[START RECORDED DATA]

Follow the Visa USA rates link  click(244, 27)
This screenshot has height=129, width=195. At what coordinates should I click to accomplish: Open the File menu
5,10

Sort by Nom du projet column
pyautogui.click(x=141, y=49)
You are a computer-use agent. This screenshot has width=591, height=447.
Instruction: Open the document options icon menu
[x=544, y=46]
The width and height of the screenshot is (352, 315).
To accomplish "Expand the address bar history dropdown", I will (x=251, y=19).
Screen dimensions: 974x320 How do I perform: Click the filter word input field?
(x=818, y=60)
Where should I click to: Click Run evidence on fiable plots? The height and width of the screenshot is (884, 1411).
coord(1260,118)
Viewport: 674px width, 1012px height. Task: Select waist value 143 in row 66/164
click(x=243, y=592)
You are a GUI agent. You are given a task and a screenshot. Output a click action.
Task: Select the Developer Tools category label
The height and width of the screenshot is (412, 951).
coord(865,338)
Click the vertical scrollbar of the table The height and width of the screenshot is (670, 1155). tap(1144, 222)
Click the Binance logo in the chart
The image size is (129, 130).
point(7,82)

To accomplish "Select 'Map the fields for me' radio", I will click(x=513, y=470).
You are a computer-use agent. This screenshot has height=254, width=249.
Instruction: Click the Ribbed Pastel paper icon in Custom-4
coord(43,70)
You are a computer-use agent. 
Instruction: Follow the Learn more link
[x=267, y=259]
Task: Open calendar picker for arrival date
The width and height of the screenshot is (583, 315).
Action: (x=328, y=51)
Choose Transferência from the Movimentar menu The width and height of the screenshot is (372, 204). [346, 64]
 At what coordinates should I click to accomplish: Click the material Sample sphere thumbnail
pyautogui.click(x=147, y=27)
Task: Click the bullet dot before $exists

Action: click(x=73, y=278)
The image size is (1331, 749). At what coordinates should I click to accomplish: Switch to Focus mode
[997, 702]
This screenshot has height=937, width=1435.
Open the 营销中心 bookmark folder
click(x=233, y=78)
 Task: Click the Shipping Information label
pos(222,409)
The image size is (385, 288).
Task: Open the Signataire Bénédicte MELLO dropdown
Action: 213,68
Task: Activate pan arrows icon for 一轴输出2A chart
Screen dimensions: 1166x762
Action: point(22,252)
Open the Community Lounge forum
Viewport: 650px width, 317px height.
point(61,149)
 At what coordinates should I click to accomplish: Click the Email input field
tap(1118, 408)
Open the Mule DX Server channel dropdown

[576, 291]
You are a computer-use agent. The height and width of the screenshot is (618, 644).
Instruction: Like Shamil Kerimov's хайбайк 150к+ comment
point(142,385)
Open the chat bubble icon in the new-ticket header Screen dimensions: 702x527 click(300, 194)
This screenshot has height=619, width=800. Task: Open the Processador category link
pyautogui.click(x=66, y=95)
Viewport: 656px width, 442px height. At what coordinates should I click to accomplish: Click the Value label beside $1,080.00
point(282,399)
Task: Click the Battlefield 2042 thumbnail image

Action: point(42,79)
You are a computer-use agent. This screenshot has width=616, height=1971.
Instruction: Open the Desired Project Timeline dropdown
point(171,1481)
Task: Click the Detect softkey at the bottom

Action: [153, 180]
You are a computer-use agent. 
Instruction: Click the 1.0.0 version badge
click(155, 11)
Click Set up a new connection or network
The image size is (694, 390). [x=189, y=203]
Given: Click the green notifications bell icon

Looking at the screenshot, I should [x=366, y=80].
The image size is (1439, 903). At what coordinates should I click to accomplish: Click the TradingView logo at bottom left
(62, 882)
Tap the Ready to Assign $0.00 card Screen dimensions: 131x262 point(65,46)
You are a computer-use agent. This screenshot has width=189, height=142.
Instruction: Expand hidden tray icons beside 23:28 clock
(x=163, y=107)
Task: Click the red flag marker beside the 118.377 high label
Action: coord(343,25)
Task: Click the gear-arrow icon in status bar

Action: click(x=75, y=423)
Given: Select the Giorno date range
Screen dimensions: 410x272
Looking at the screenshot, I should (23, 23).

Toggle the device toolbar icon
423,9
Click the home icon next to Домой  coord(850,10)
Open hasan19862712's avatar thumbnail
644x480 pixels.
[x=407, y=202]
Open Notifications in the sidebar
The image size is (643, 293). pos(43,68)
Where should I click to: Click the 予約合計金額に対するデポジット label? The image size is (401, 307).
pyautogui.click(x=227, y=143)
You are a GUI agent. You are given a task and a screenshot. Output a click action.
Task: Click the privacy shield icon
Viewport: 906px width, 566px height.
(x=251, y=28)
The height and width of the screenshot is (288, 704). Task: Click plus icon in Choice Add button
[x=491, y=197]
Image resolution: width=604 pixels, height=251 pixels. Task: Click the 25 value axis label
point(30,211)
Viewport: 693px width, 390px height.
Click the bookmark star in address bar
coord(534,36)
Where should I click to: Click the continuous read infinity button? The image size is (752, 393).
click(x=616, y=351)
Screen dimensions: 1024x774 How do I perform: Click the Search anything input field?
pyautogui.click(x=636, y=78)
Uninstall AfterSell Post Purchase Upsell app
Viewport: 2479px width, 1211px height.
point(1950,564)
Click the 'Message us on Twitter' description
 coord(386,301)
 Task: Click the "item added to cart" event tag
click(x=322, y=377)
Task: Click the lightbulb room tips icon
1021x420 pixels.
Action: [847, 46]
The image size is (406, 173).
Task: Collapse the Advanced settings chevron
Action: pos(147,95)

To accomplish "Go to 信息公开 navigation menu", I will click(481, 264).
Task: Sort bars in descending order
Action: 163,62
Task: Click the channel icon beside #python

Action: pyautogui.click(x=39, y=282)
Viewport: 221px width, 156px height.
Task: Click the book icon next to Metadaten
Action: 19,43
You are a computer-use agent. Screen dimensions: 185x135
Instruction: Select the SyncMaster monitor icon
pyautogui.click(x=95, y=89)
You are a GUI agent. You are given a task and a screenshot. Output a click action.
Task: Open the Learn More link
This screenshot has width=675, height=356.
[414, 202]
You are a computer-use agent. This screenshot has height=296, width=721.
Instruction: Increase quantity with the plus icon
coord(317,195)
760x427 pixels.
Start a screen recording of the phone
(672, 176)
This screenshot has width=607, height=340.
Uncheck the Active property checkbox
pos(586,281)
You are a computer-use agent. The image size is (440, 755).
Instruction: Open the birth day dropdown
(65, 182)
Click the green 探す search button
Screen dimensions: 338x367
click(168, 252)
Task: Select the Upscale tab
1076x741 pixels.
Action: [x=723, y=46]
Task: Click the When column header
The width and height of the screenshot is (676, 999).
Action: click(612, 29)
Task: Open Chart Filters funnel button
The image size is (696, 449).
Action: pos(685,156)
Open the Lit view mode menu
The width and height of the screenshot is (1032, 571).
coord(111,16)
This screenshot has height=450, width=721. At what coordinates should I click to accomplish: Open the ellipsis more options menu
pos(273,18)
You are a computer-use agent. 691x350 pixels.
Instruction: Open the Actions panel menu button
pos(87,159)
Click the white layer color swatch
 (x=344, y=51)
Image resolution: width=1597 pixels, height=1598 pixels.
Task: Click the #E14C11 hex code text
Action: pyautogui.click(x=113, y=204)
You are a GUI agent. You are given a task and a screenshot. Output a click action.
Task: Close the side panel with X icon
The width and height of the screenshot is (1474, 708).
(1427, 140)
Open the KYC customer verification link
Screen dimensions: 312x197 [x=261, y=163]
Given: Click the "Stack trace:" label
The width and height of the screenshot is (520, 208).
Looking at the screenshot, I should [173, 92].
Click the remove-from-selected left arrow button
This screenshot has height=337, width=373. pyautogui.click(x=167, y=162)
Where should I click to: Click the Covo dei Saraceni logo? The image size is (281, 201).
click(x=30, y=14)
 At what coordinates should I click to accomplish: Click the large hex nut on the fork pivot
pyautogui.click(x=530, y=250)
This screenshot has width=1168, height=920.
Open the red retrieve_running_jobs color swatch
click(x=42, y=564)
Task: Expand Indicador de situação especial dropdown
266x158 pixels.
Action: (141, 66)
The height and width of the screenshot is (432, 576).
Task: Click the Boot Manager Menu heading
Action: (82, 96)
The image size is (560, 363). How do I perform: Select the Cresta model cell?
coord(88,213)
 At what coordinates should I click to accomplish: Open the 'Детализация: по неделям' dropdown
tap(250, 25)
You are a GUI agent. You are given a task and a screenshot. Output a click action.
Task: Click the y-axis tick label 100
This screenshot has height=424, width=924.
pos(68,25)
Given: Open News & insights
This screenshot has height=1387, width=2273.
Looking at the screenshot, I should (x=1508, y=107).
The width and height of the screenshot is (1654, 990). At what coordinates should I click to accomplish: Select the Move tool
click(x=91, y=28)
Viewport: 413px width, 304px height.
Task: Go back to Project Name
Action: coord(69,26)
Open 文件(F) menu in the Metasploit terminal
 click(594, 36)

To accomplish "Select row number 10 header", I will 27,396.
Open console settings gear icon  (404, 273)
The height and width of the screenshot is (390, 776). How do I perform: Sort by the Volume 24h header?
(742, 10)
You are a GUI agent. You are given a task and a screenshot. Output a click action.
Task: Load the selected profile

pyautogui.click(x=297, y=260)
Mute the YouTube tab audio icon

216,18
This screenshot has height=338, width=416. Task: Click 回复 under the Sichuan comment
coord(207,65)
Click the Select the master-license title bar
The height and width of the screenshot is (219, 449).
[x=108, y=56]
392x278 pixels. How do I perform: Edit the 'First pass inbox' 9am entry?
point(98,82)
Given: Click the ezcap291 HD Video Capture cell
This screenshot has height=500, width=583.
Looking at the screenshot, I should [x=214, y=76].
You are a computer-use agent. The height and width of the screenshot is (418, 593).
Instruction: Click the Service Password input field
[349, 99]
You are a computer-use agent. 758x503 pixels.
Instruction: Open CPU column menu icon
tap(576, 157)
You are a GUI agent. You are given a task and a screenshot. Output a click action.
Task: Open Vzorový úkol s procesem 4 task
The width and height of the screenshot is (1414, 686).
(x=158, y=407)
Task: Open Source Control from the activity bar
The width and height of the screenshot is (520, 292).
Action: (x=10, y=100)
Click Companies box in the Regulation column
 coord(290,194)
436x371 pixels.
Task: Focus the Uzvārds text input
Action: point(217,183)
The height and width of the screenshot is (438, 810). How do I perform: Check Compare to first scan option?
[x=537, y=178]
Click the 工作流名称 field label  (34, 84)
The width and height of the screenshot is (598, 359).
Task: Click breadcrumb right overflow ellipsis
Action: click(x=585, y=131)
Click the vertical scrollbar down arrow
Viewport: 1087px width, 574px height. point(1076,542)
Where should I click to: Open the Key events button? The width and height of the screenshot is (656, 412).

[END RECORDED DATA]

» **WHAT THIS TASK INVOLVES**
Write out only the listing lines from the one containing "is (618, 644)." through the one containing "point(282,399)", replacing "Instruction" with "Goal" and leaving everything else unchanged.

» **WRITTEN RESPONSE**
You are a computer-use agent. The height and width of the screenshot is (618, 644).
Goal: Like Shamil Kerimov's хайбайк 150к+ comment
point(142,385)
Open the chat bubble icon in the new-ticket header Screen dimensions: 702x527 click(300, 194)
This screenshot has height=619, width=800. Task: Open the Processador category link
pyautogui.click(x=66, y=95)
Viewport: 656px width, 442px height. At what coordinates should I click to accomplish: Click the Value label beside $1,080.00
point(282,399)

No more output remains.